After an offline discussion, it turns out this intercepted rdmsr of XSS 
in this particular place (postprocessing of CPUID 0xd:0x1 bit3 == 
"XSAVES, XRSTOR, and XSS are supported") in the guest should not have 
been intercepted in the first place as it is virtualized and swapped as 
typeB, but it is intercepted as this is the default.


This applied to KVM fixes the guest crashing problem:

--- a/arch/x86/kvm/svm/svm.c
+++ b/arch/x86/kvm/svm/svm.c
@@ -4266,6 +4266,11 @@ static void svm_vcpu_after_set_cpuid(struct 
kvm_vcpu *vcpu)
         vcpu->arch.xsaves_enabled = guest_cpuid_has(vcpu, 
X86_FEATURE_XSAVE) &&
                                     boot_cpu_has(X86_FEATURE_XSAVE) &&
                                     boot_cpu_has(X86_FEATURE_XSAVES);
+       if (vcpu->arch.xsaves_enabled)
+               set_msr_interception(vcpu, svm->msrpm, MSR_IA32_XSS, 1, 1);


Sooo.
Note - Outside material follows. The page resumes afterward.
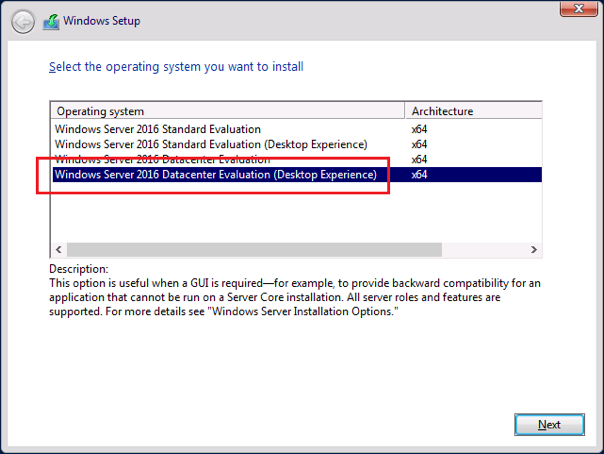This screenshot has height=454, width=604.
Task: Click the list's right scroll arrow
Action: [534, 249]
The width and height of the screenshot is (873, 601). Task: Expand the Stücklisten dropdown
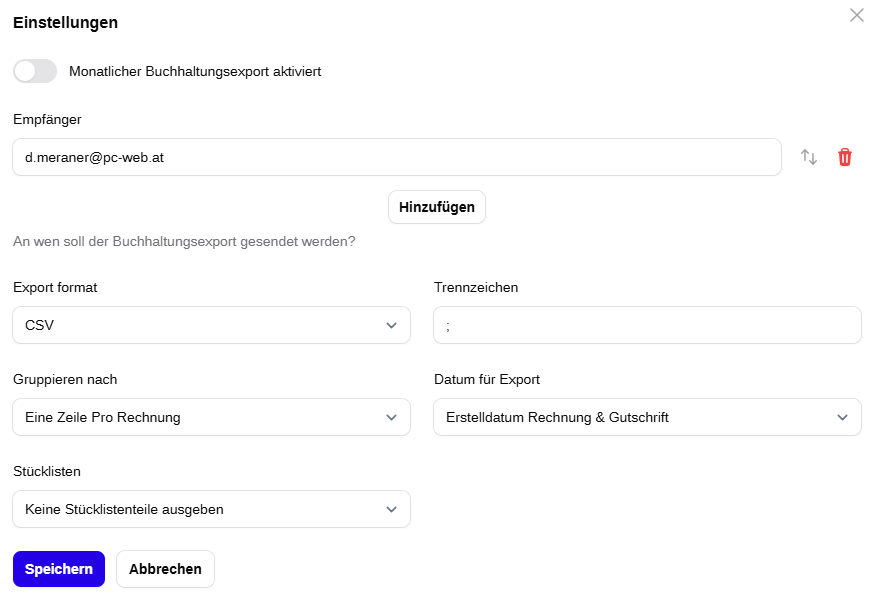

I guess we want to fix the KVM but at least for now the guest 
needs the fix too, does not it?

And adding Sean in cc.

Thanks,


> 
> Thanks,
> Tom
> 
>>
>>>> +
>>>> +    /* Invalidate qwords for likely another following GHCB call */
>>>> +    vc_ghcb_invalidate(ghcb);
>>>
>>> We should probably call this on entry to the function, too, right? 
>>> Not sure it really matters though.
>>
>> The SVM_EXIT_MSR's handler in SVM/KVM only cares if RCX is valid in 
>> sev_es_validate_vmgexit() and the guest's ghcb_set_rcx() does that. 
>> Nothing in SVM enforces that other (unused) registers are not valid 
>> though. Thanks,
>>
>>
>>>
>>> Thanks,
>>> Tom
>>>
>>>> +
>>>> +    return ret;
>>>> +}
>>>> +
>>>>   static int __sev_cpuid_hv(u32 fn, int reg_idx, u32 *reg)
>>>>   {
>>>>       u64 val;
>>>> @@ -477,11 +496,11 @@ static int snp_cpuid_postprocess(struct ghcb 
>>>> *ghcb, struct es_em_ctxt *ctxt,
>>>>           if (leaf->subfn == 1) {
>>>>               /* Get XSS value if XSAVES is enabled. */
>>>>               if (leaf->eax & BIT(3)) {
>>>> -                unsigned long lo, hi;
>>>> +                int err = 0;
>>>> -                asm volatile("rdmsr" : "=a" (lo), "=d" (hi)
>>>> -                             : "c" (MSR_IA32_XSS));
>>>> -                xss = (hi << 32) | lo;
>>>> +                xss = ghcb_prot_read_msr(MSR_IA32_XSS, ghcb, ctxt, 
>>>> &err);
>>>> +                if (err != ES_OK)
>>>> +                    return -EINVAL;
>>>>               }
>>>>               /*
>>

-- 
Alexey